There exist today a very few cases of English families which, had it not been for the 1660 Act, would still be feudal barons of ancient creation. One such is the Berkeley family. Although its Earldom of Berkeley became extinct in 1942 and it recently lost its older peerage title Baron Berkeley to a female line, in 2014 the family still possesses and resides (that is to say retains tenure) as county gentry at Berkeley Castle, the caput of the feudal barony of Berkeley granted by King Henry II (1154–1189) to its direct ancestor in the male line Robert FitzHarding (d.1171), whose son took the surname de Berkeley.

==France==

Under the Ancien Régime until the abolition of the feudal system in 1789, a French baron was any noble in possession of fief called a barony. As such, possession of the title and the land were in theory inextricably linked. Nevertheless, nobles without any fief of their own might assume the title of baron for themselves.

Under the imperial nobility of Napoleon and the recreated peerage of the Bourbon Restoration, French baronies returned. However, these new baronies were simply titles of nobility and not fiefdoms.

==Papal States==

Within the Papal States, a feudal barony was commonly known as a luogo baronale (plural luoghi baronali). These were territories held in fief by ecclesiastical institutions or noble families, which exercised civil and judicial jurisdiction over their communities while remaining subject to papal sovereignty. Alongside directly administered lands, the Papal States thus included numerous baronial jurisdictions governed by abbots, cardinals, princes, and other aristocratic lords.

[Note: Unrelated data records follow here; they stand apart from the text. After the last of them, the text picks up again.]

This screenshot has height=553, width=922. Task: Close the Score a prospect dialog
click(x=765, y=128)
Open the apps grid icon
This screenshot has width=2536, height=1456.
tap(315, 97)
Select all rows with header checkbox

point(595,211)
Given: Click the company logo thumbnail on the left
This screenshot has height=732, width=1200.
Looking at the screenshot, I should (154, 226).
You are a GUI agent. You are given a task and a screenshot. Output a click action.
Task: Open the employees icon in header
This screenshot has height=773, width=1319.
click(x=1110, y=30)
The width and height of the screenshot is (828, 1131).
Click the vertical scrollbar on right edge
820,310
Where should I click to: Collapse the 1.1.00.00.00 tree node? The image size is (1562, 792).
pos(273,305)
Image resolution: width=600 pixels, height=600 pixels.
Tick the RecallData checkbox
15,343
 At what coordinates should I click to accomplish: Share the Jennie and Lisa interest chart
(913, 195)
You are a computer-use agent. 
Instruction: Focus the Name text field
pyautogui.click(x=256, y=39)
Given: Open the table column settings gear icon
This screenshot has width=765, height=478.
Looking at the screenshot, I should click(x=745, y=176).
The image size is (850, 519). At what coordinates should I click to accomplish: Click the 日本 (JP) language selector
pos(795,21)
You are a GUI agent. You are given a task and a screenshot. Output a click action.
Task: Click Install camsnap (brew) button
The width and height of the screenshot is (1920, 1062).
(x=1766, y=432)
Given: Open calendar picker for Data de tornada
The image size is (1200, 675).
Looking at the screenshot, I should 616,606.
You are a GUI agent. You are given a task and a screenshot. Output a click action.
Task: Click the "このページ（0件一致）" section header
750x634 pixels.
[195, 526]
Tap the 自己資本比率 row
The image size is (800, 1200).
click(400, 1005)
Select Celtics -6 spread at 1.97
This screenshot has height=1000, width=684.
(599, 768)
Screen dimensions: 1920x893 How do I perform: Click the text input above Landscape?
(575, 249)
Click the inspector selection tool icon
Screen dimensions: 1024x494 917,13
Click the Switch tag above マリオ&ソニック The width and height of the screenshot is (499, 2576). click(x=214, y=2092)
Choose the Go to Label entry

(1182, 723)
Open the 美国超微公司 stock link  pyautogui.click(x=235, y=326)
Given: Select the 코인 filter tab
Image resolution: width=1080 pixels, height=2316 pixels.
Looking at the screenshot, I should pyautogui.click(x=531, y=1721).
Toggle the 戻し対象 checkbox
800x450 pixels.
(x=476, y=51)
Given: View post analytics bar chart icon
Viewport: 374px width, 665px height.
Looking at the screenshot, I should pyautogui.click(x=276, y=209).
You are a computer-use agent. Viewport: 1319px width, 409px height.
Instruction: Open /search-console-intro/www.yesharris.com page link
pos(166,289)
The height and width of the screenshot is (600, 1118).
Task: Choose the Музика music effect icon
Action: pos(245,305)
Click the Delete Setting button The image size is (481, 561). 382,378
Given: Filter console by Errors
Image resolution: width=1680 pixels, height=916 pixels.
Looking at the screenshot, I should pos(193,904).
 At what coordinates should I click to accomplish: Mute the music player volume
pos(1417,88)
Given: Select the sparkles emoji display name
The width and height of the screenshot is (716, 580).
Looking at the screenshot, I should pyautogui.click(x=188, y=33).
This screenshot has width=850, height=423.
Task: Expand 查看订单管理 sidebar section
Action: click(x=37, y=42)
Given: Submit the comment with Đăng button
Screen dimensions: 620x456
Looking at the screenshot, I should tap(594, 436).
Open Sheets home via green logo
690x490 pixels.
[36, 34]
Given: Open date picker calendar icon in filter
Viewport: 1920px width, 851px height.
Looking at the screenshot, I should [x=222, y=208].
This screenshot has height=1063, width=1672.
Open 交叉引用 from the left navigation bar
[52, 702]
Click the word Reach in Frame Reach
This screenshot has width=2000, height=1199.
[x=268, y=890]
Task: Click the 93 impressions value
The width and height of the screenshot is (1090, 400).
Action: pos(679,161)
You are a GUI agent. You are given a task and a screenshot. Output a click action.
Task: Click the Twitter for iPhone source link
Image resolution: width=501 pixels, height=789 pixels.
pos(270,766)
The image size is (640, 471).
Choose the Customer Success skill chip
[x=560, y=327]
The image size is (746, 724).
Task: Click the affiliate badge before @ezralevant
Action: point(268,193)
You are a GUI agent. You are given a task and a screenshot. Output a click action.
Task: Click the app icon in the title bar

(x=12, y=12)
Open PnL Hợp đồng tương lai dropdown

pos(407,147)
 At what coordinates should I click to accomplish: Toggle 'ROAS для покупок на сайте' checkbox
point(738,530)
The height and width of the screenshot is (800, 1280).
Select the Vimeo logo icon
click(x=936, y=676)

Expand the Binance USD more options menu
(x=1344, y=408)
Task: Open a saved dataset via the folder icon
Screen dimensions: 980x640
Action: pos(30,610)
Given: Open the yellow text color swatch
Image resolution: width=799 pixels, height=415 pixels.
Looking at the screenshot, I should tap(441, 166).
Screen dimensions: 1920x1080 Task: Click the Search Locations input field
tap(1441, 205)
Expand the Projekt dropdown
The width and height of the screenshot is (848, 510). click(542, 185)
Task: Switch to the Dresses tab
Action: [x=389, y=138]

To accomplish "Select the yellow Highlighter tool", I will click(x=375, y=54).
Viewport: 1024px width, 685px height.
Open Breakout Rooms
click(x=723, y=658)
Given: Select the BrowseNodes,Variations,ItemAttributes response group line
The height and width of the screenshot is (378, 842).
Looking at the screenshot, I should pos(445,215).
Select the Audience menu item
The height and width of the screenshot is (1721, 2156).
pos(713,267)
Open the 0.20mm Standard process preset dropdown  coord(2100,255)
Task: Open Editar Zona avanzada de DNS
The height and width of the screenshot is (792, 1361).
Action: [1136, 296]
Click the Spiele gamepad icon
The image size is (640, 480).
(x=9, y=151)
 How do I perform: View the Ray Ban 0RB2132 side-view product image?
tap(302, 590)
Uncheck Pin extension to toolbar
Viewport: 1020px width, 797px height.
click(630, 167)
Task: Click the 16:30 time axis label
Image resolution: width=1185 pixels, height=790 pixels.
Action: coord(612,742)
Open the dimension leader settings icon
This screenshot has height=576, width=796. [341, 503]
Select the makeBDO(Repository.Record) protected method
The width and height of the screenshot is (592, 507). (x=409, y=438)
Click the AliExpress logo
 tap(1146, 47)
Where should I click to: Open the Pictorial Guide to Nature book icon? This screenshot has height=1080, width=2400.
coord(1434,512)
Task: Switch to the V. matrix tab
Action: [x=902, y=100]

In the early 18th century, feudal lands accounted for a substantial portion of the population and territory of the state. Over time, however, papal legislation increasingly restricted baronial autonomy. Following the restoration of papal rule in 1815, feudal jurisdictions were abolished in several provinces and progressively curtailed elsewhere. The administrative reform of 1816 reorganized the territory into delegations under papal delegates, effectively ending the practical authority of the feudal barons.

==Scotland==

In contrast to the English equivalent, the dignity of baron is a non-peerage rank of feudal origin in the Baronage of Scotland and is protected by the "Abolition of Feudal Tenure, etc (Scotland) Act 2000" recognised by the crown as a title of nobility with status of minor baron. A Scottish barony is the only UK title of nobility able to be legally alienated from the bloodline of its previous possessor. Hence the Scottish equivalent of an English peerage baron is a Lord of Parliament. The heraldry of Scottish baronies is governed by the court of the Lord Lyon.